Pear Salad with Stilton Dressing Recipe

Pear Salad with Stilton Dressing Recipe

  • 3 ounces Stilton cheese
  • 1 teaspoon honey
  • 1 garlic clove
  • 3 tablespoons whole, low-fat, or nonfat sour cream
  • 2 tablespoons sherry vinegar, white wine vinegar, or champagne vinegar
  • ¼ cup half and half
  • Salt and fresh-ground black pepper to taste
  • 2 Belgian endive heads, halved lengthwise, cut into 1-inch crosswise slices
  • 1 bunch watercress, stems trimmed
  • 1 large ripe pear, sliced thin
  • 3 tablespoons chopped walnuts or pecans, lightly toasted
  • Thin slices of red onion (optional)
  1. In a blender or food processor, combine two-thirds of the Stilton, and all of the honey, the garlic, the sour cream, and the vinegar. Blend until the mixture is smooth. With the machine running, slowly add the half and half. Transfer the dressing to a bowl, and add salt and pepper. Cover and refrigerate the dressing until you are ready to use it.

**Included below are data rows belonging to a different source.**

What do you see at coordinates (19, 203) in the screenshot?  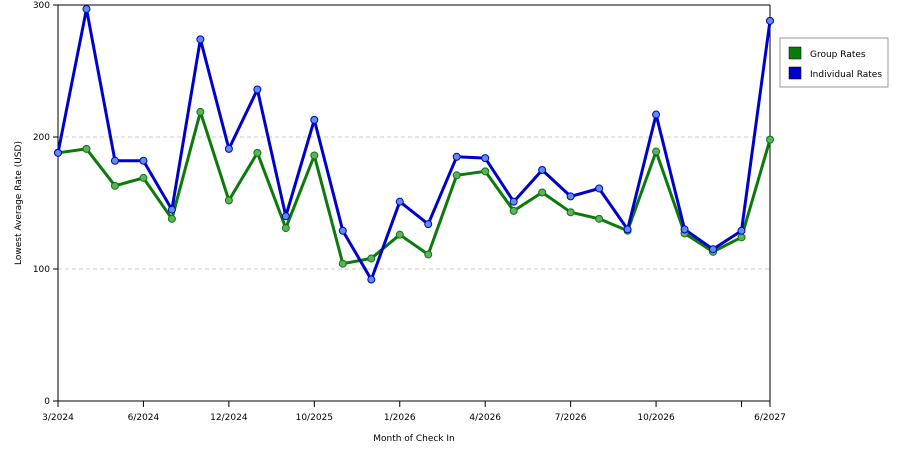 I see `y-axis-title: Lowest Average Rate (USD)` at bounding box center [19, 203].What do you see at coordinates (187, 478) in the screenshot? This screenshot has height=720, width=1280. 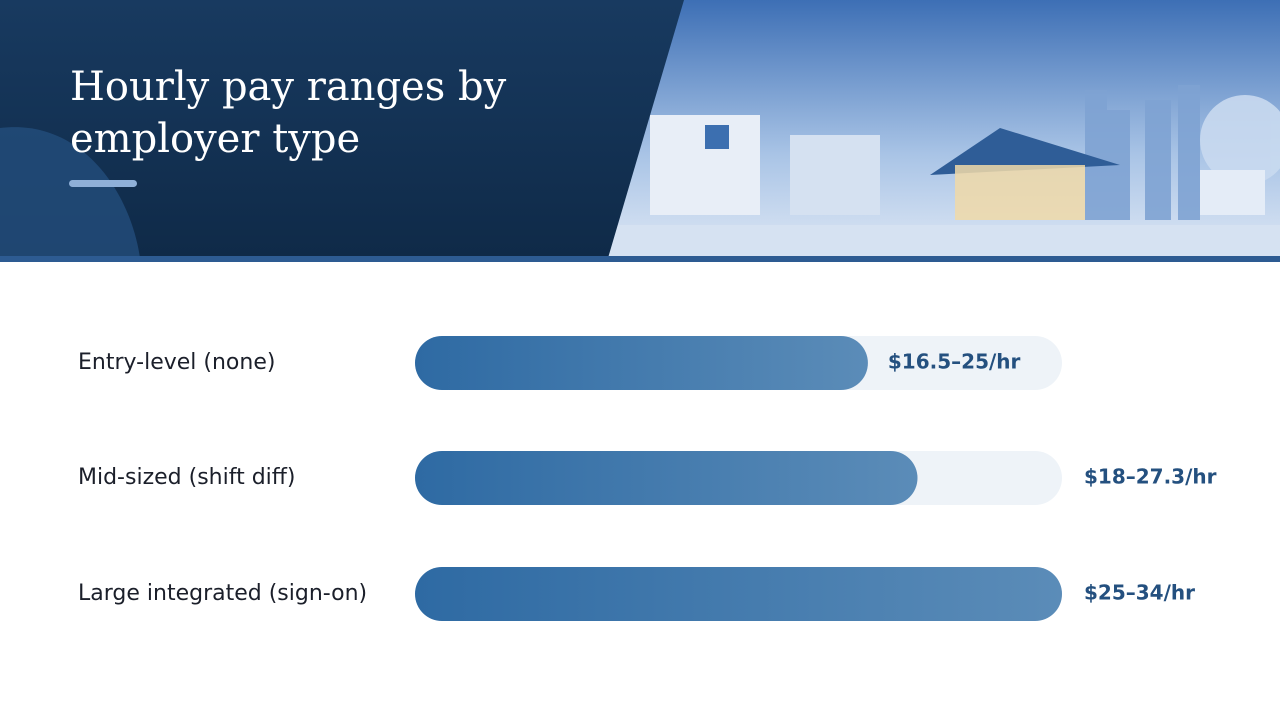 I see `category-label: Mid-sized (shift diff)` at bounding box center [187, 478].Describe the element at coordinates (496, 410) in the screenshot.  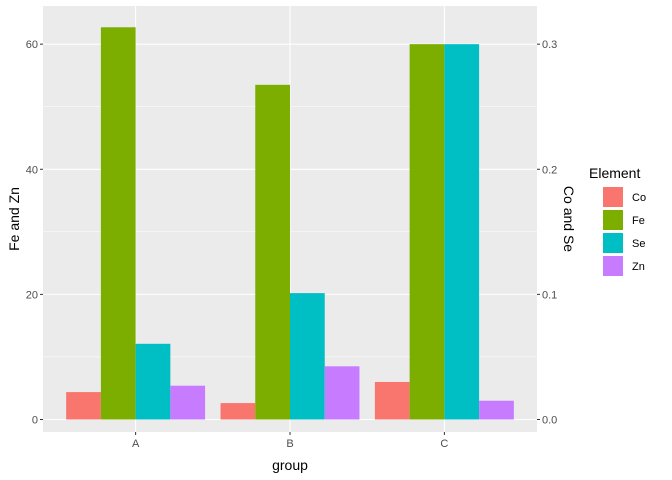
I see `bar-zn-c` at that location.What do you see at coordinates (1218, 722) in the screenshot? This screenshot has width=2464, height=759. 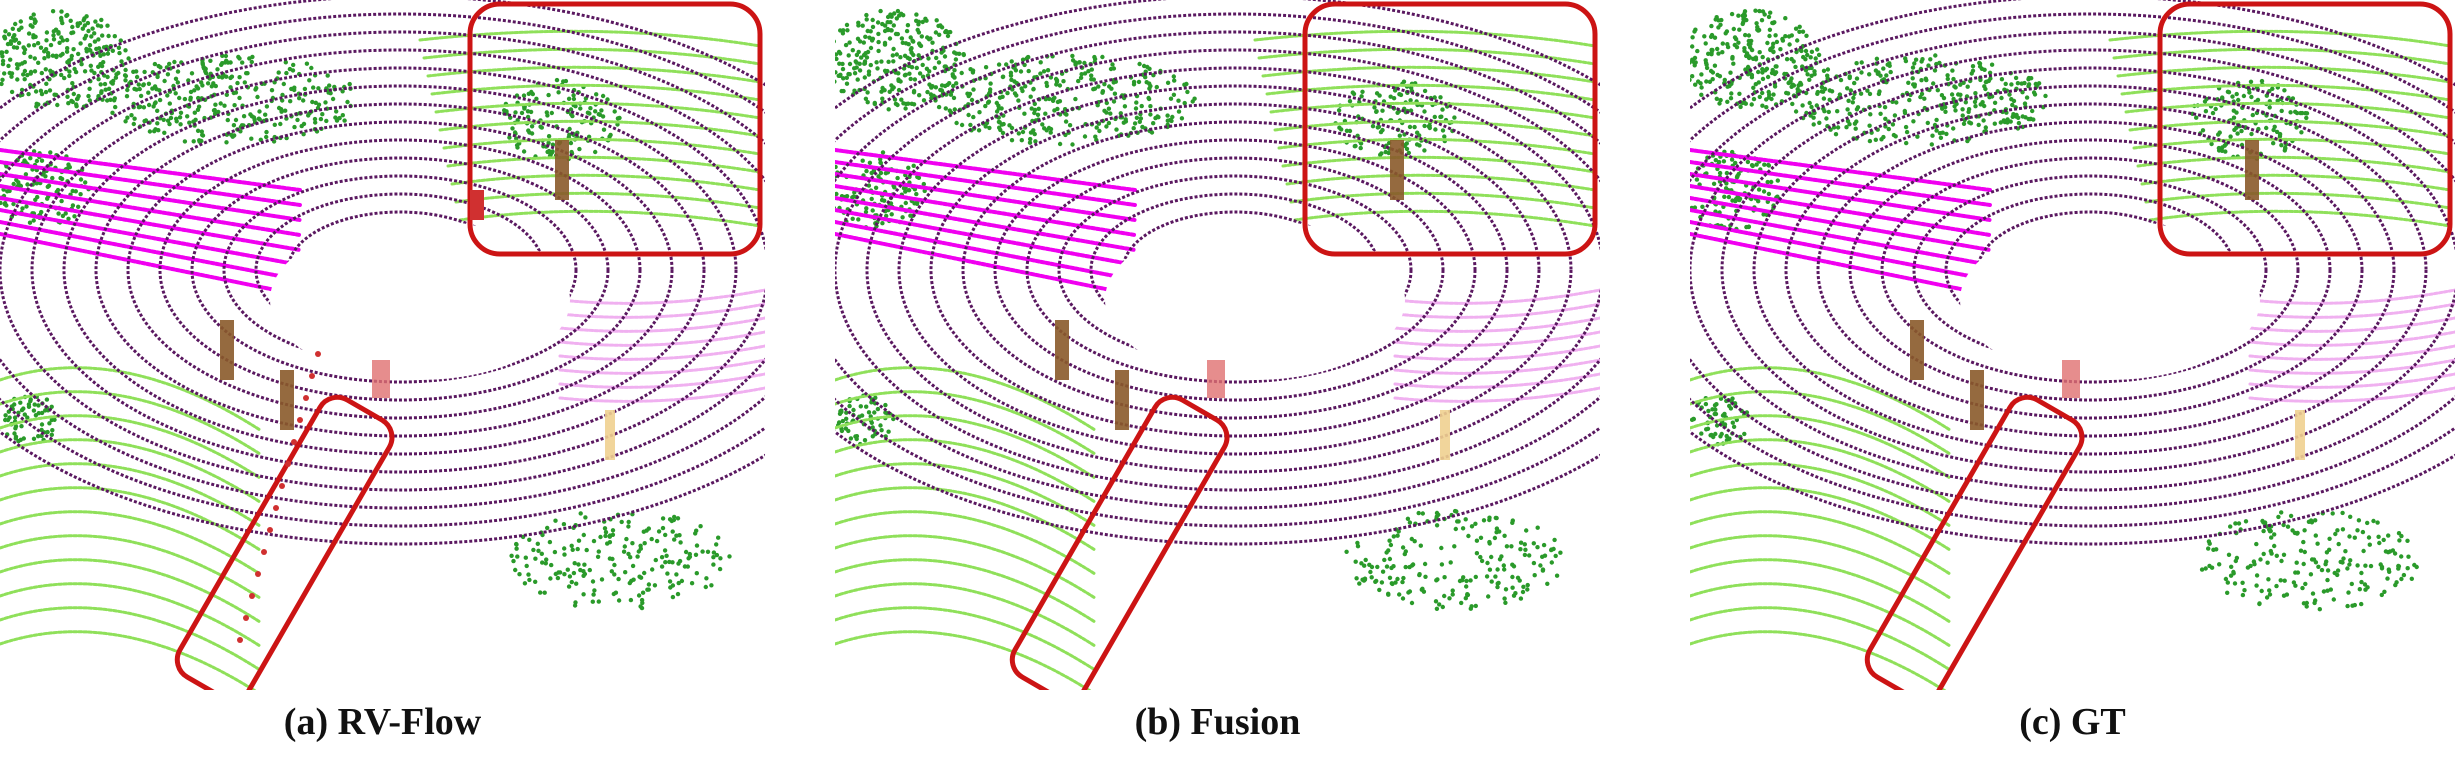 I see `caption-fusion: (b) Fusion` at bounding box center [1218, 722].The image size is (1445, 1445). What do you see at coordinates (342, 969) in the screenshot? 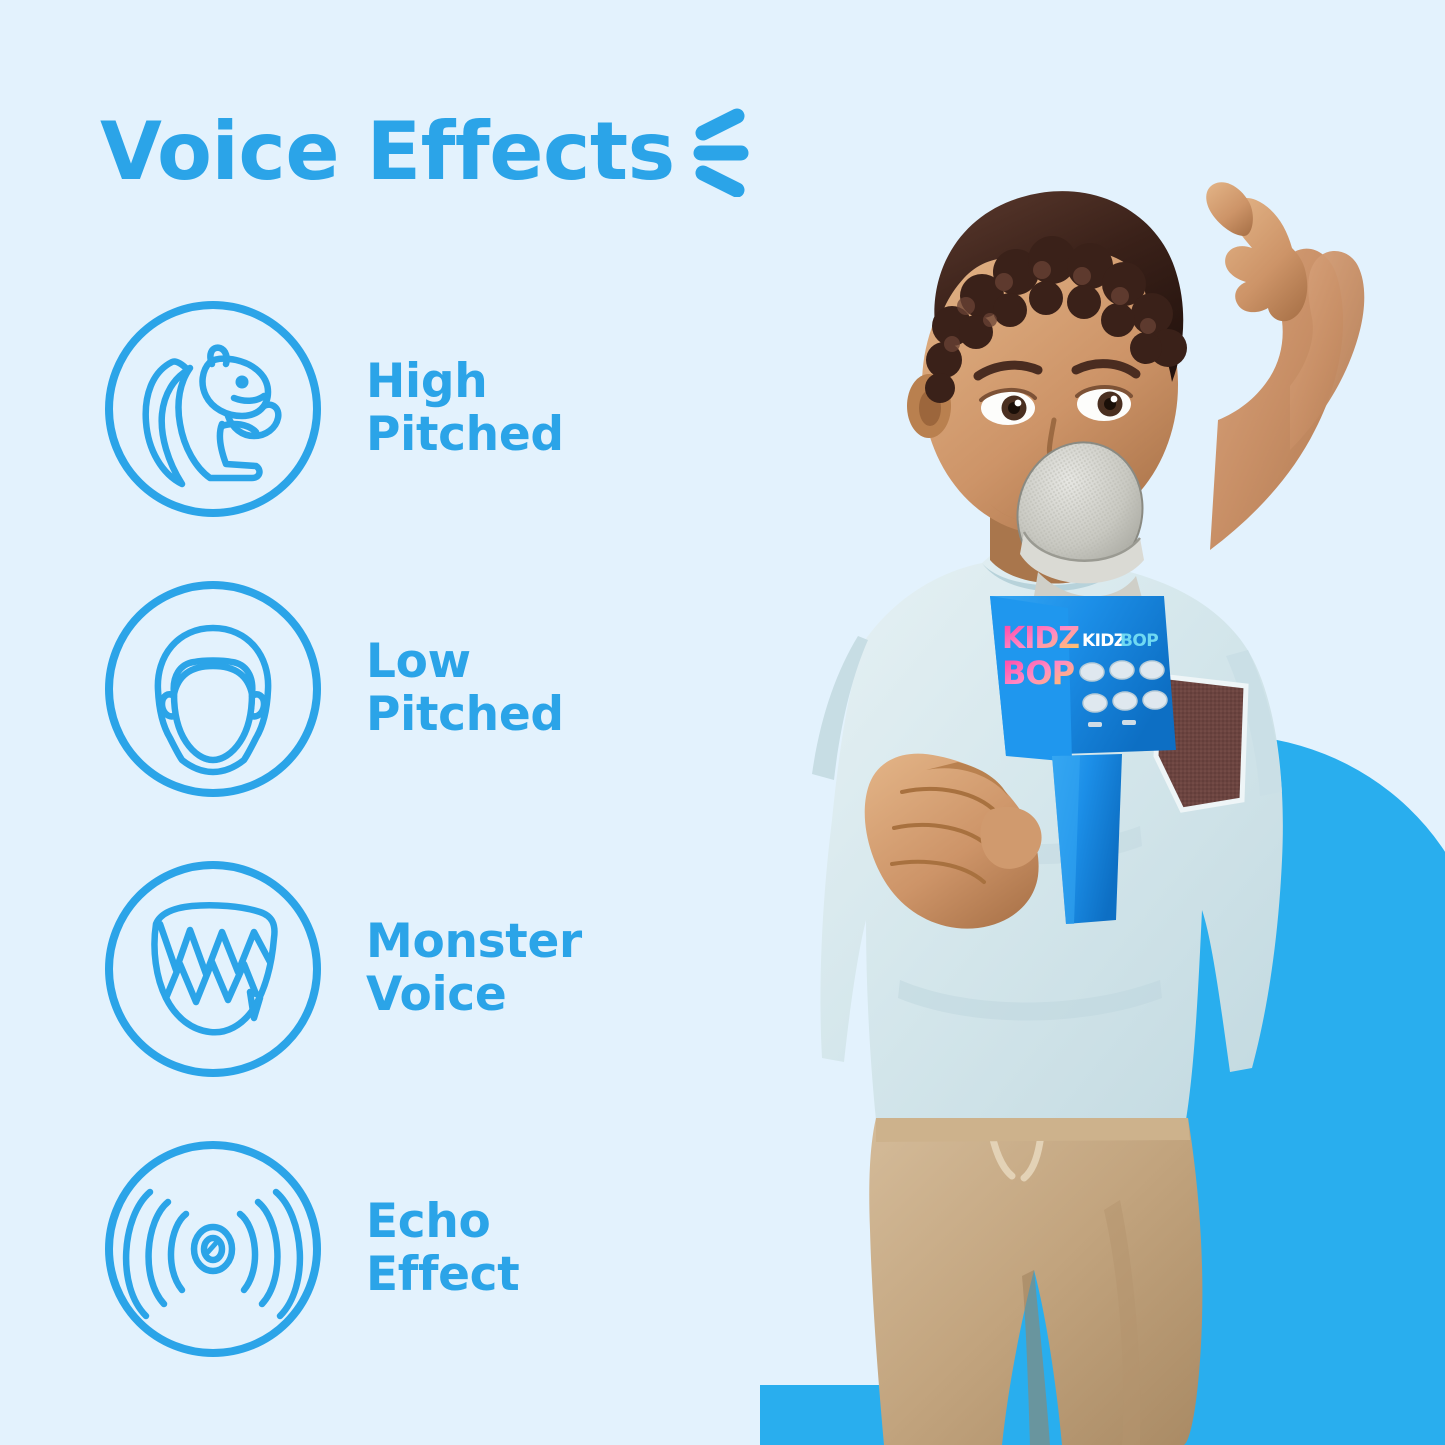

  2. When you are ready to serve the salad, put the half rings of endive into a bowl, add the watercress, and toss. Place a large handful of the greens onto each of four large salad plates.
  3. Lay the pear slices over the salad, and drizzle about 3 tablespoons dressing over each plate. Crumble the remaining Stilton, and garnish the salad with the cheese, the walnuts or pecans, and, if you like, the red onion. Serve immediately.